Certains pays comptent néanmoins déjà le blasphème au nombre des délits de leur Code pénal.
Le 18 octobre dernier débutait à Istanbul le procès du pianiste de renommée internationale Fazil Say, inculpé pour « insulte aux valeurs de la religion musulmane » après qu’il a publié sur son compte Twitter quelques tirades provocatrices.
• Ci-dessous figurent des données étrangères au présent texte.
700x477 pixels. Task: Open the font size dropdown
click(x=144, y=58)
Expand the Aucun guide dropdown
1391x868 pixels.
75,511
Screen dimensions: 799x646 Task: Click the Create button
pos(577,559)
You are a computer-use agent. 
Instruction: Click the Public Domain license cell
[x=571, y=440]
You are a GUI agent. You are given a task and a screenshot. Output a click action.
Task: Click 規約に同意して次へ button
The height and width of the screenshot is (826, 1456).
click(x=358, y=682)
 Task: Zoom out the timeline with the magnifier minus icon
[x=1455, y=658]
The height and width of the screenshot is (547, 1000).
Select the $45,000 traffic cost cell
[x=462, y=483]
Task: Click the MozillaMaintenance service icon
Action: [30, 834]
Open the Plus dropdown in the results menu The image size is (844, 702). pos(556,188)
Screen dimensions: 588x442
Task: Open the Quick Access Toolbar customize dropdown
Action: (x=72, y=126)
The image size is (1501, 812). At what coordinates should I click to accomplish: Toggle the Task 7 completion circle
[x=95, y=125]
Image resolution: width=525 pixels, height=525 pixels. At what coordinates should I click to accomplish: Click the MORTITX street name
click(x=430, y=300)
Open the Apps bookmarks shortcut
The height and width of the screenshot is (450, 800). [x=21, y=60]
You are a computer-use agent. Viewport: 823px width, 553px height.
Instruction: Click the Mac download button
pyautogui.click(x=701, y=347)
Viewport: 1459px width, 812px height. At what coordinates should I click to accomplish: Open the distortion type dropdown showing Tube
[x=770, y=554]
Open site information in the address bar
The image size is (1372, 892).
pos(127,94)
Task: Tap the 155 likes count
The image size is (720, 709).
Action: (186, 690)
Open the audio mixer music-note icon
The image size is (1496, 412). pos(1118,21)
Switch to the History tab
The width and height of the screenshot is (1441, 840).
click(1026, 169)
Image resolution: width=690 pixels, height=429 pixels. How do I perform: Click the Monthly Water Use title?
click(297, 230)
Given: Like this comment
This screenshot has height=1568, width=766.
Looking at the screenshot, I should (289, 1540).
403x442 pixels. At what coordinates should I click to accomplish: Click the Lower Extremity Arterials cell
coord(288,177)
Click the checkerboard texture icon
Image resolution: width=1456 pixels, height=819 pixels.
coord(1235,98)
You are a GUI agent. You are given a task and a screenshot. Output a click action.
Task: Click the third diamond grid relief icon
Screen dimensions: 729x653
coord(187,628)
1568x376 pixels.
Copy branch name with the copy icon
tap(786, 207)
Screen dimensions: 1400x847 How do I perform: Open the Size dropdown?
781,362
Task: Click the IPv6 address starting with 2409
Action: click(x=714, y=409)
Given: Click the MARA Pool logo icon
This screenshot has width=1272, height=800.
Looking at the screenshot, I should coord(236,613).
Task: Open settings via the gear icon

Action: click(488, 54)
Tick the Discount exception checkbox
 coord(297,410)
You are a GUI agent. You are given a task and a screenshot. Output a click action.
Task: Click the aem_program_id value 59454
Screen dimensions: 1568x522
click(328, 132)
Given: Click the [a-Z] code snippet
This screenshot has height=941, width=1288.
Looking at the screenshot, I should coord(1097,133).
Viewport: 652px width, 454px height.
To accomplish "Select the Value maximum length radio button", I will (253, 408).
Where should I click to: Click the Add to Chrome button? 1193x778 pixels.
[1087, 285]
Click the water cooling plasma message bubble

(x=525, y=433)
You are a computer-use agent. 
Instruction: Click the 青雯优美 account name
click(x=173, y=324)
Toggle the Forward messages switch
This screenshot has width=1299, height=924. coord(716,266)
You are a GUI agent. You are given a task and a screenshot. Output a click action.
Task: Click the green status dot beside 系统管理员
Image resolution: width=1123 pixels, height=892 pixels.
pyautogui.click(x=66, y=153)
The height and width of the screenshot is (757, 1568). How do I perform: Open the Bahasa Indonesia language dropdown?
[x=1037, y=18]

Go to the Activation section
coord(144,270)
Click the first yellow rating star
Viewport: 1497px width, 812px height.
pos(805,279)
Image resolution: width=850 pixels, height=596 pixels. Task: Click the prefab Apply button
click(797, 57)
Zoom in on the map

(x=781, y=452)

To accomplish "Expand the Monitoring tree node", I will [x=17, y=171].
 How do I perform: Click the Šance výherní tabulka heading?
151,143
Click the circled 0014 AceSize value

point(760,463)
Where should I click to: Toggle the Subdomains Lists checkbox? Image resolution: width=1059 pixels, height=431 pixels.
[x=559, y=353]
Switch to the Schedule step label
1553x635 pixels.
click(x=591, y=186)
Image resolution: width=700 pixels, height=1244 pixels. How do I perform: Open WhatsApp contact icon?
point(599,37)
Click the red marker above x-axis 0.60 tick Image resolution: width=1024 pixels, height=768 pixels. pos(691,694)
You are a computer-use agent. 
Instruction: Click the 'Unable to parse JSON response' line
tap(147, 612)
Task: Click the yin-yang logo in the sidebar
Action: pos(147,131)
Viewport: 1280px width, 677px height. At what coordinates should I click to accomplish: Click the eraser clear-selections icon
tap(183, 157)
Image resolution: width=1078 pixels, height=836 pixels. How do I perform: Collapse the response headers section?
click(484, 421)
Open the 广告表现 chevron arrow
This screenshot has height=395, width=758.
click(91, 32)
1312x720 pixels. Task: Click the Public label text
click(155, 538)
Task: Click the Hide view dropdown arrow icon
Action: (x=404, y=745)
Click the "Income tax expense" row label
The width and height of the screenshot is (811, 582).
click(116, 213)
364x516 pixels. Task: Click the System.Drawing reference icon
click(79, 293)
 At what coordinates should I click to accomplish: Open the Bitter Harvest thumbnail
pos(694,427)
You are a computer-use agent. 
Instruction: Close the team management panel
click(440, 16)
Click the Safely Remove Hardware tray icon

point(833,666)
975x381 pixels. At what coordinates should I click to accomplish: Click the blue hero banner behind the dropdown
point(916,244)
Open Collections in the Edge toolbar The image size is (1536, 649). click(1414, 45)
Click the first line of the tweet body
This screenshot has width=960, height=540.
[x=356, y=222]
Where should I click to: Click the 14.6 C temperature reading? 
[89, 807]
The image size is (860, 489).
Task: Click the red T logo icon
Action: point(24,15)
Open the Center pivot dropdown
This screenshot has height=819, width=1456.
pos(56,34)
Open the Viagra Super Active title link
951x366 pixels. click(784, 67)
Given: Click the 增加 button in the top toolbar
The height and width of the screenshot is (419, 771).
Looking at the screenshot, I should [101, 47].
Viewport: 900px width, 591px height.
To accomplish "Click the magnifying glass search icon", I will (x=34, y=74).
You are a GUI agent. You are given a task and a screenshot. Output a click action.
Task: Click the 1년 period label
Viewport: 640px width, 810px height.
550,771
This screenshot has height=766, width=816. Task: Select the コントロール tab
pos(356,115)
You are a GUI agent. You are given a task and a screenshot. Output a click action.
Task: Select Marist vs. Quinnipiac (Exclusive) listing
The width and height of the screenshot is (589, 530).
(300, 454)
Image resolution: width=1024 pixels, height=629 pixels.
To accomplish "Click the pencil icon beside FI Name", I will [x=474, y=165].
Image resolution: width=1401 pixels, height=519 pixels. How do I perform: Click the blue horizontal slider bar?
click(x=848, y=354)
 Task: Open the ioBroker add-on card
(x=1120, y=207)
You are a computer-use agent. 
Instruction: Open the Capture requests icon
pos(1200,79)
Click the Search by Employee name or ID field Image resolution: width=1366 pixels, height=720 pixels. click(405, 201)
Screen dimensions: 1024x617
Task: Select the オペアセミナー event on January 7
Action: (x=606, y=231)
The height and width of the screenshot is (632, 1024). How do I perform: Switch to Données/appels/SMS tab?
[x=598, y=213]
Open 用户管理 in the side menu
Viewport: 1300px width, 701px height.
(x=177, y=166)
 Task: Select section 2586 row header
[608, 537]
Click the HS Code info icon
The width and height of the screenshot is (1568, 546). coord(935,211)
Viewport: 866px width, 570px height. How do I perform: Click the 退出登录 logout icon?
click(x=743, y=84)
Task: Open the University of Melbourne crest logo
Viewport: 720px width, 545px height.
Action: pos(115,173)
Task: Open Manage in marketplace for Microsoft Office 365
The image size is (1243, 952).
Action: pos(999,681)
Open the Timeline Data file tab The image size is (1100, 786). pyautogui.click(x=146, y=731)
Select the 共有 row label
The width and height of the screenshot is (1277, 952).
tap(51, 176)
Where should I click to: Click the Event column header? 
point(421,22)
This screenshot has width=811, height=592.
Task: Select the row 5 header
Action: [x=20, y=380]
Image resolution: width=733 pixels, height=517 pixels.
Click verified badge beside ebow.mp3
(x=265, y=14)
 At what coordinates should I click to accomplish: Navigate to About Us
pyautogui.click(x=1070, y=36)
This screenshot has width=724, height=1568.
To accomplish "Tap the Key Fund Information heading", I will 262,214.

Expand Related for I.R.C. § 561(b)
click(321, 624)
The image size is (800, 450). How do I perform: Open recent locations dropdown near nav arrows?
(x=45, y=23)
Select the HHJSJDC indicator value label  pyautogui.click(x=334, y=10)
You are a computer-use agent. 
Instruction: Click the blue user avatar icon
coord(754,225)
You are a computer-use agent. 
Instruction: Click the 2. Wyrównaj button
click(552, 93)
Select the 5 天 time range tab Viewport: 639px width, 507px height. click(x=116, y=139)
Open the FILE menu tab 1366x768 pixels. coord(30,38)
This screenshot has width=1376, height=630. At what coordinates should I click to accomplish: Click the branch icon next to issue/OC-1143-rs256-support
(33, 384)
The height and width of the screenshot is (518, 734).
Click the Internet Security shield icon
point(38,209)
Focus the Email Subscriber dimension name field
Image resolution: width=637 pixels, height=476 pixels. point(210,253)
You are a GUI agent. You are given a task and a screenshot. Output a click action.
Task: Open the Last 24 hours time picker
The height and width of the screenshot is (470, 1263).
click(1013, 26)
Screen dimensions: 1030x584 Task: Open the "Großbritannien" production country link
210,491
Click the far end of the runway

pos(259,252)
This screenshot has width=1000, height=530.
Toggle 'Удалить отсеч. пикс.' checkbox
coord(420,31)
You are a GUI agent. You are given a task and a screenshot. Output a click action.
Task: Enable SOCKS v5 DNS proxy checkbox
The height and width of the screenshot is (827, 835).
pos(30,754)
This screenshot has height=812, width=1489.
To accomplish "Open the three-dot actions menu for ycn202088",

Le compositeur clame régulièrement son athéisme et tourne en ridicule la bigoterie du gouvernement islamo-conservateur au pouvoir et d’une partie de la population turque, sur un ton que l’entourage du premier ministre Recep Tayyip Erdogan n’apprécie guère (Le Monde, 17/10/2012).
Fazil Say risque, en théorie, de 9 à 18 mois de prison pour avoir enfreint l’article 216 du Code pénal turc, qui punit toute « offense propageant la haine et l’hostilité » contre une institution, mais aussi « le dénigrement des croyances religieuses d’un groupe ».
Si les condamnations restent rares, ils sont plusieurs caricaturistes, romanciers, intellectuels turcs à avoir déjà fait l’objets de menaces pour leur liberté d’expression.